Impossible to find… I’ve been trying to get my hands on one of Apple’s iPad camera connection kits ever since they were announced. I know, I can order it from the website. But I’m more of an instant gratification kind of guy, so I wanted to buy it at an actual store. I happened to be in the Beaverton Mac Store today picking up an adapter to connect my MacBook to a Cinema Display, and just for kicks I asked if they had any kits in stock. Whadda ya know… They had two.
Unboxing The kit comes in a little white box. Each adapter is enclosed in its own little section of a plastic bag-type enclosure. Both adapters have plastic covers over their “male” ends. There are two adapters: one with an SD slot, and one with a USB port. iPod Touch I first plugged the adapter into my iPod Touch (mainly because I wasn’t home, and didn’t have the iPad with me.) I was greeted with a message that said the accessory wasn’t compatible with the iPod Touch. Bummer, but I kinda figured it wasn’t.
iPad Once I got home and connected the adapter to the iPad, the Photos app opened. I dropped an SD card into the slot, and was almost instantly presented with thumbnails of all the images on the card. I selected the ones I wanted to copy, and they were transferred. Much like iPhoto, the pictures were copied into an “Event” in the Photos app. Next on the trial list was the USB connector. I plugged my Canon 40D into the port via USB cable, and turned it on. Again, I was presented with thumbnails of all the pictures on the camera. Keep in mind that the photos on the 40D are in RAW format. This time I just tapped the “Import All” button and waited. They took a little longer, since they are in RAW format, but it still seemed like a pretty speedy transfer.

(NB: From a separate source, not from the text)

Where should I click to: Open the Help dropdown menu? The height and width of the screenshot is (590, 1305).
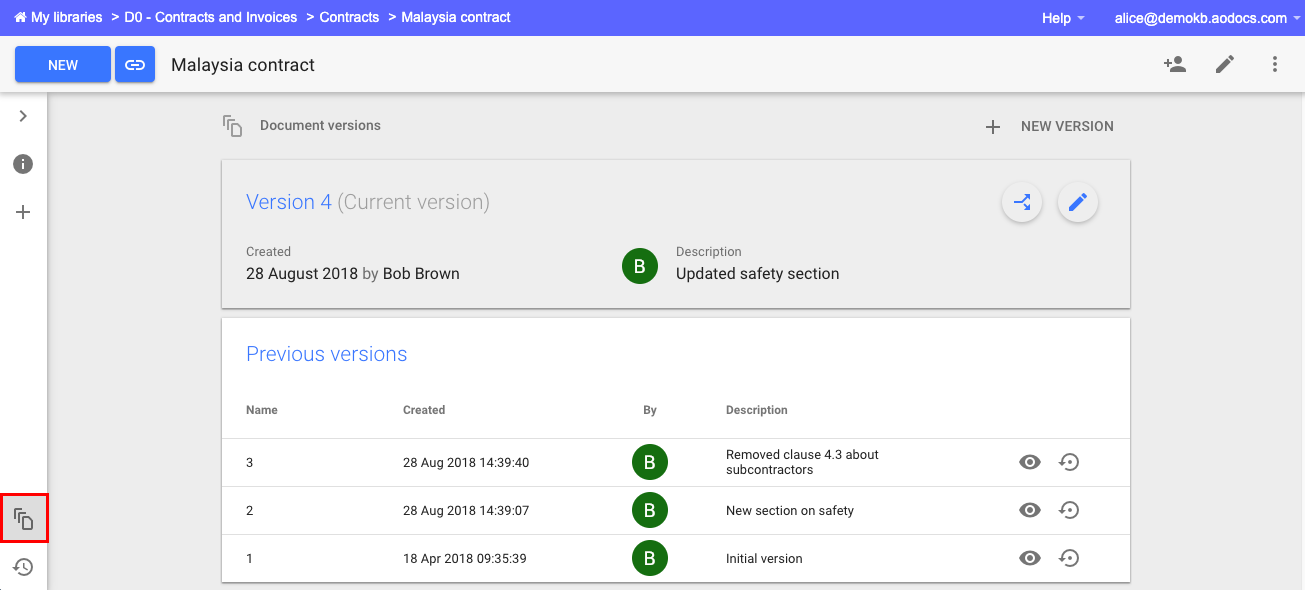[1063, 18]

Editing I tried a few different apps for editing once the pictures were on the iPad. Photogene (the app I used most when I had my iPhone,) is still my favorite. Simple and straightforward, with all the basic editing tools. Since the photos are stored in the default Photos app on the iPad, importing them into an editing app is a breeze.
Uploading I grabbed the FlickStackr app from the App Store and tried uploading a few pictures. Worked perfectly. So as long as I have a WiFi connection, I can upload photos I take to Flickr. Of course, uploading to Facebook, etc. is also possible with email or other apps.
Transferring to Computer I use Adobe Lightroom to catalog and make quick edits. When the iPad is plugged into my laptop, Lightroom recognizes it as a “device” and will import photos from it. The only gripe I have here is that ALL the iPad photos show up in the import dialog, not just the ones added via the camera connection kit. Once I manually selected the photos to import, they copied into my Lightroom library like they would from any other camera. The RAW images from the 40D were copied over as RAW files. Impressive.
Potential I see myself using this on photoshoots where I don’t want to drag my laptop along, but want to be able to see my photos on a larger screen before I get home. Showing photos to clients right after a remote photoshoot would be a good use of these adapters, as well. Also, depending on your iPad memory, you could dump your cards easily to free up more space on your camera. 75% of the time, I’ll stick to using my laptop like I always have. But that 25% of the time when I don’t have the laptop will definitely cover the meager $29.99 price tag for the connection kit.
Sidenote This entire post was created without a laptop. Photos were taken with a Canon SD780is, transferred directly to the iPad, and the document was created in the WordPress app. (The post was later moved to my Posterous site, but it was originally created on the iPad.)